This year's Stephen Lawrence Prize, Neave Brown Award for Housing and Client of the Year all go to projects in the east London borough, where clients and councils have prioritised transformation, regeneration and good community architecture

Hackney School of Food, designed by Surman Weston, wins Stephen Lawrence Prize 2022.
Hackney School of Food, designed by Surman Weston, wins Stephen Lawrence Prize 2022. Credit: Jim Stephenson

Hackney, Hackney, Hackney. This year’s Stephen Lawrence Prize, Neave Brown Award for Housing and RIBA Client of the Year have all gone to winners located in the east London Borough of Hackney.

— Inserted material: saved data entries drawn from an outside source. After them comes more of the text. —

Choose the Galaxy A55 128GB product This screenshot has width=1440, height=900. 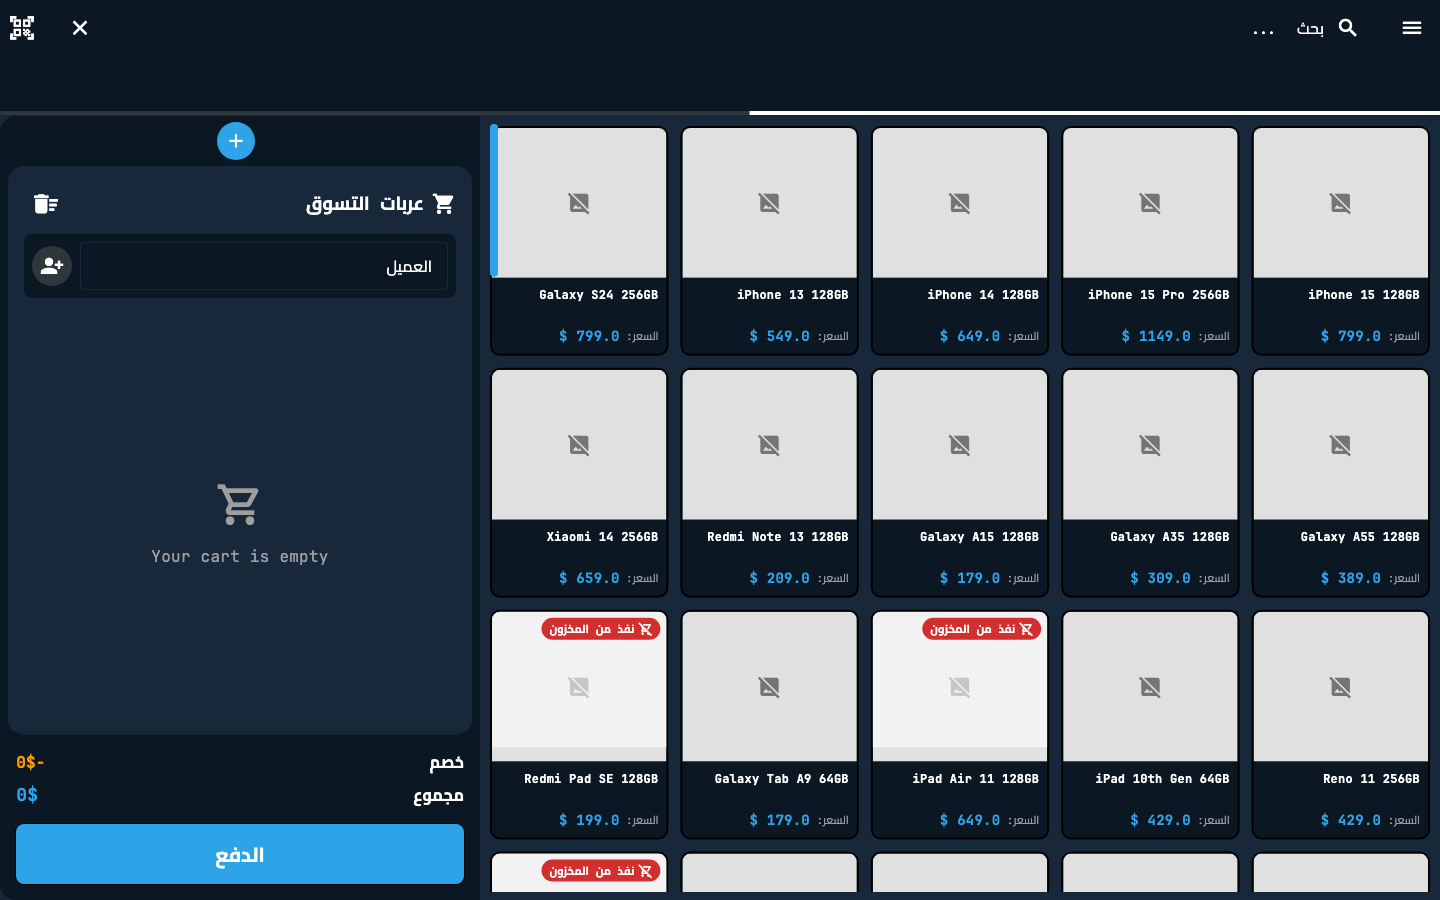(1340, 483)
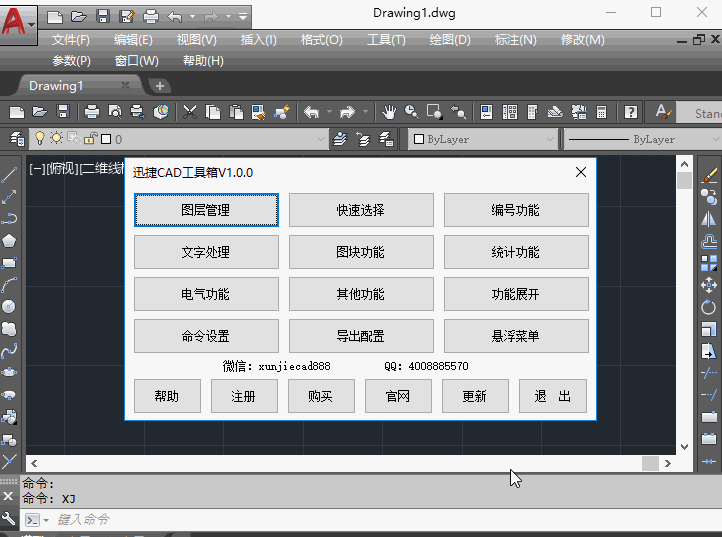Click the Print icon in standard toolbar

pyautogui.click(x=92, y=112)
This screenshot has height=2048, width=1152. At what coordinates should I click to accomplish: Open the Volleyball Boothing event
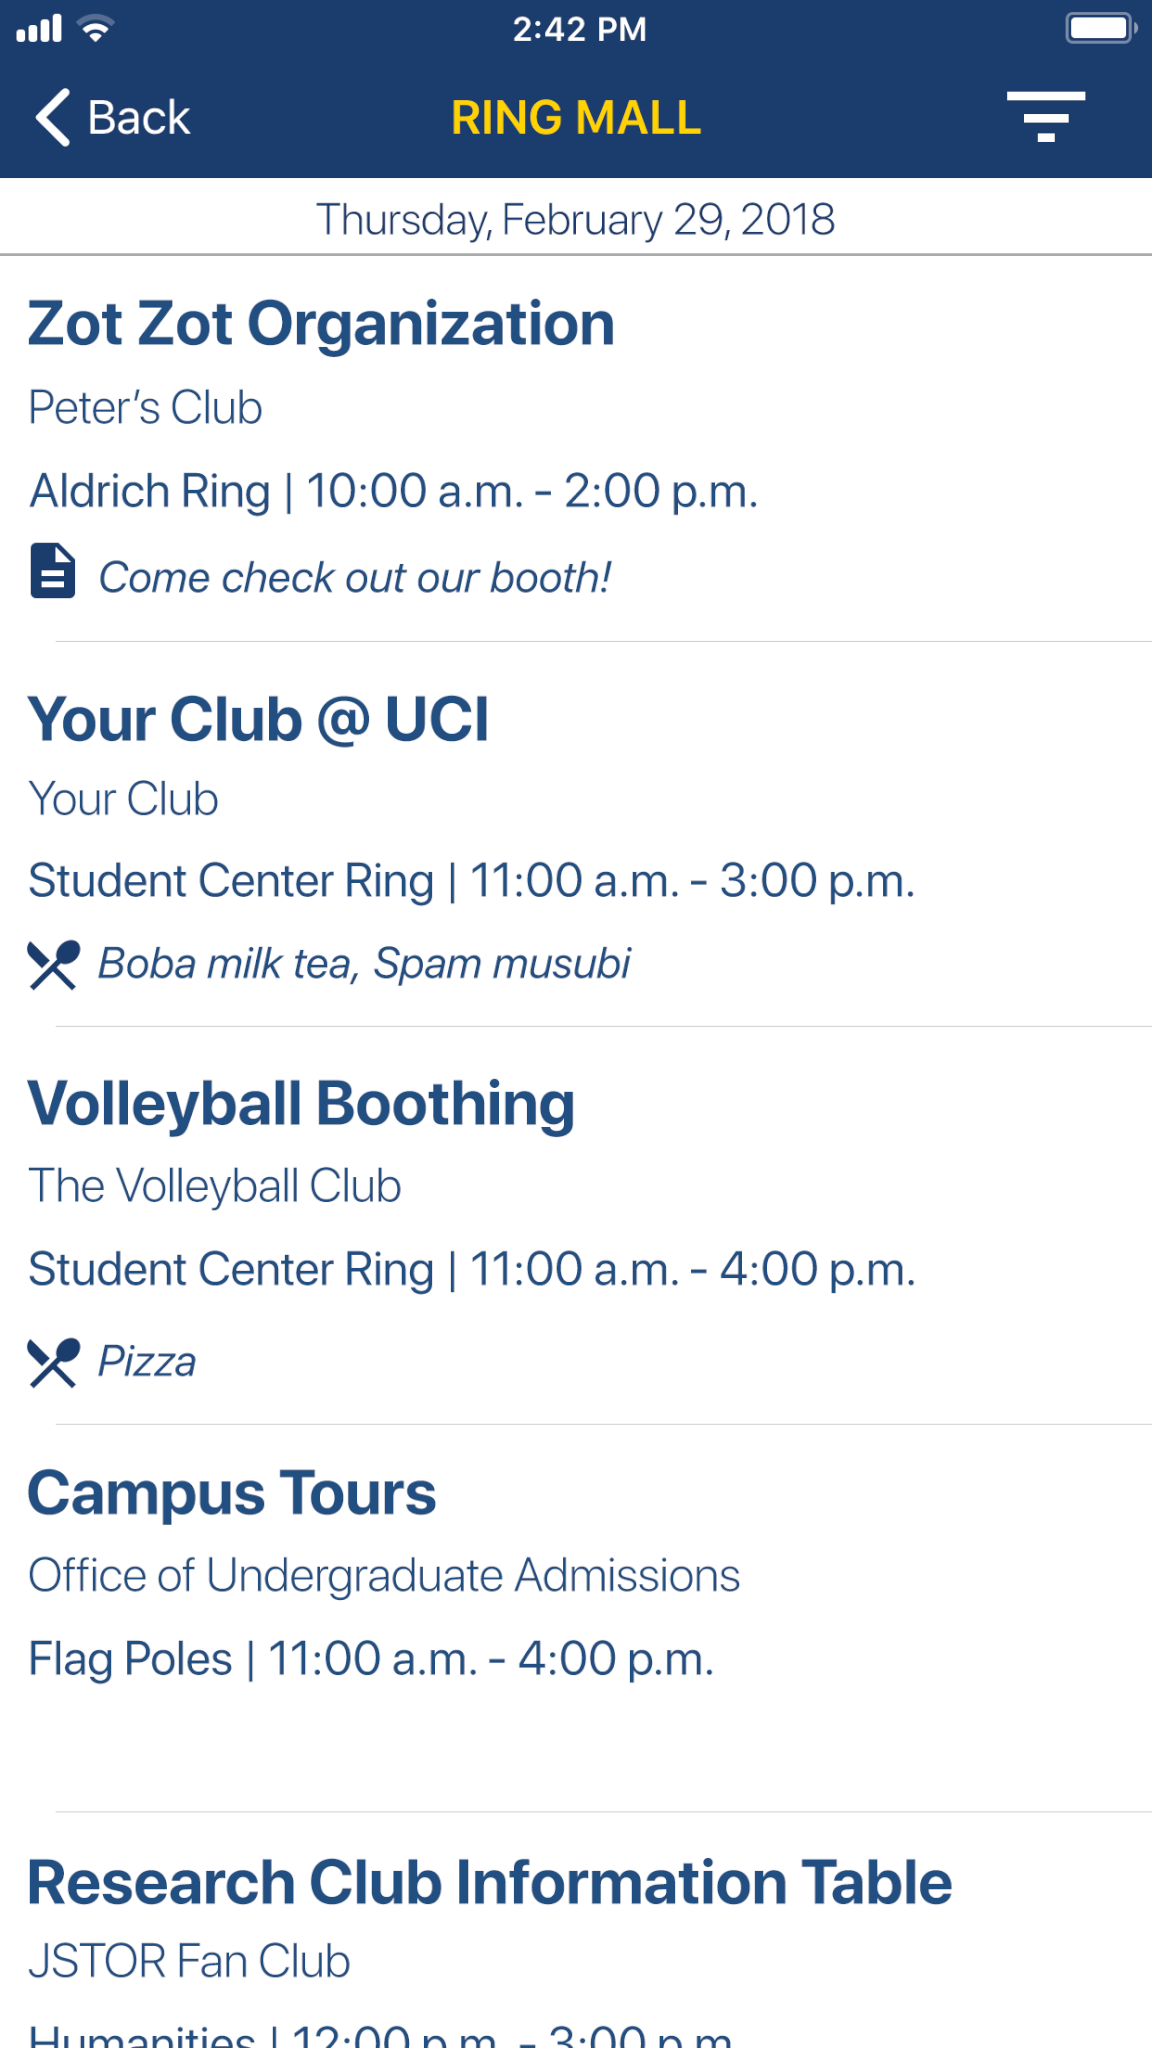point(301,1104)
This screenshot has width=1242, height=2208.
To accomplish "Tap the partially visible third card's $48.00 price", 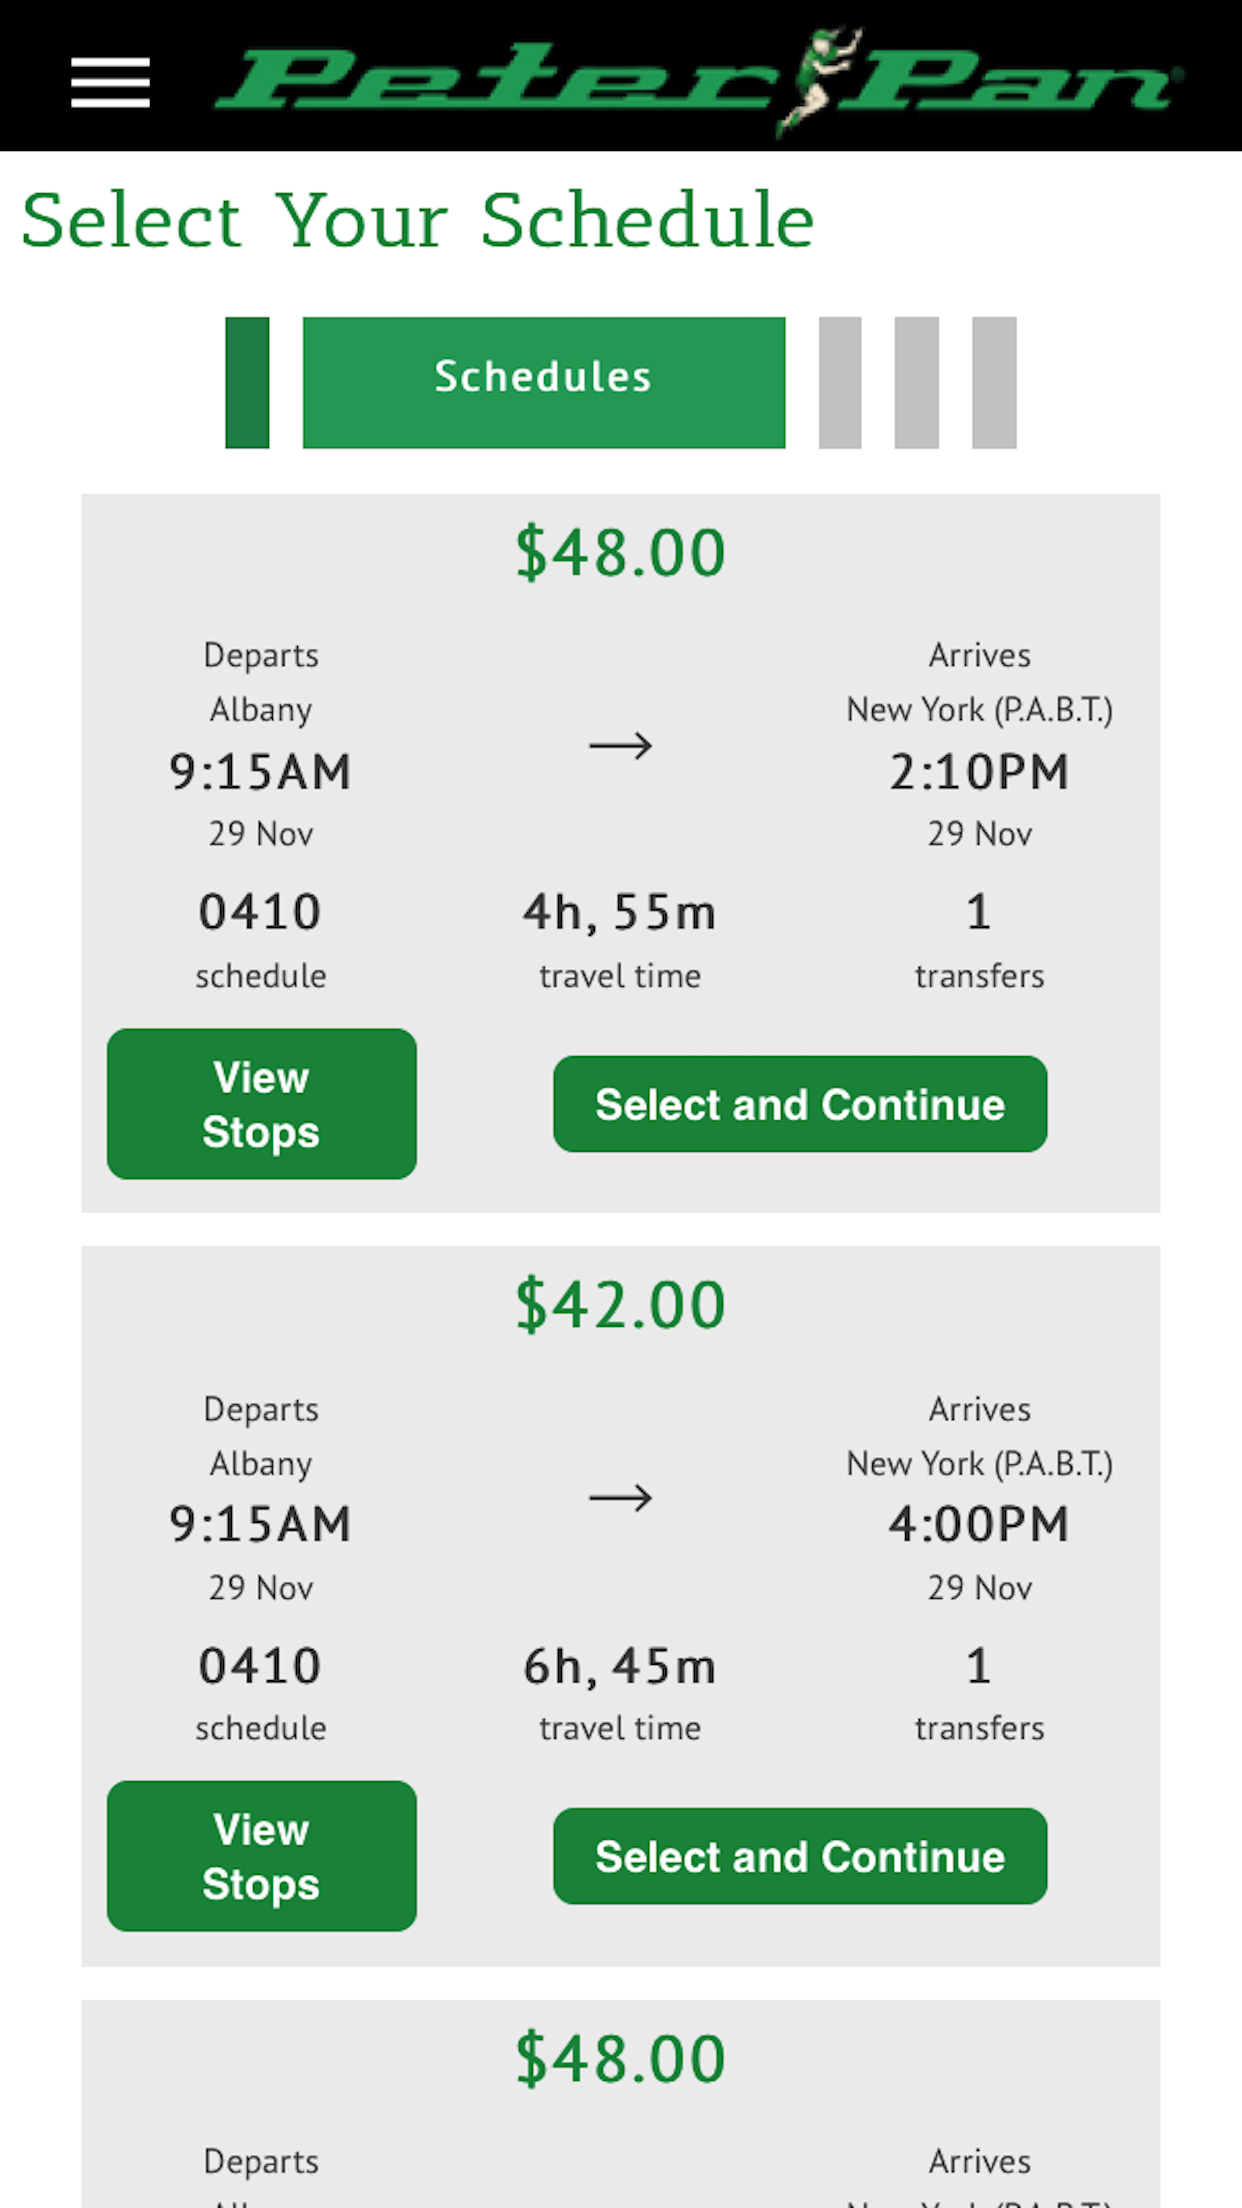I will [x=620, y=2059].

The Stephen Lawrence Prize has been awarded to Surman Weston’s Hackney School of Food at Mandeville Primary School, Clapton, on the north-eastern fringes of the borough. Meanwhile, the combined Hackney New Primary School and 333 Kingsland Road scheme, designed by Henley Halebrown for Thornsett Group and The Benyon Estate, picks up both the Neave Brown and Client of the Year awards.

You can read about the Stirling Prize winner here

Stephen Lawrence Prize 2022 winner: Hackney School of Food, Surman Weston

The Stephen Lawrence Prize is allocated to projects with construction budgets of less than £1 million in memory of the teenager murdered in a racially motivated attack in Eltham, south-east London, in 1993. Hackney School of Food, a joint venture between LEAP Federation and Chefs in Schools, and which also won RIBAJ’s MacEwen Award in 2021, is a 59m2 retrofit within the playground of a primary school designed as part of a nationwide initiative to get young people interested in, growing, cooking and eating healthy food. It also serves as an important community hub. The project removed the internal floor of the school’s former caretaker’s lodge to create a spacious professional kitchen and transformed its outdoor space into a large vegetable garden with greenhouse. The scheme aimed to ‘achieve maximum impact for the minimum budget’ by using robust materials and simple details. Height-adjustable units make the space suitable for both children and adults. The street scene is set with murals by Jean Jullien.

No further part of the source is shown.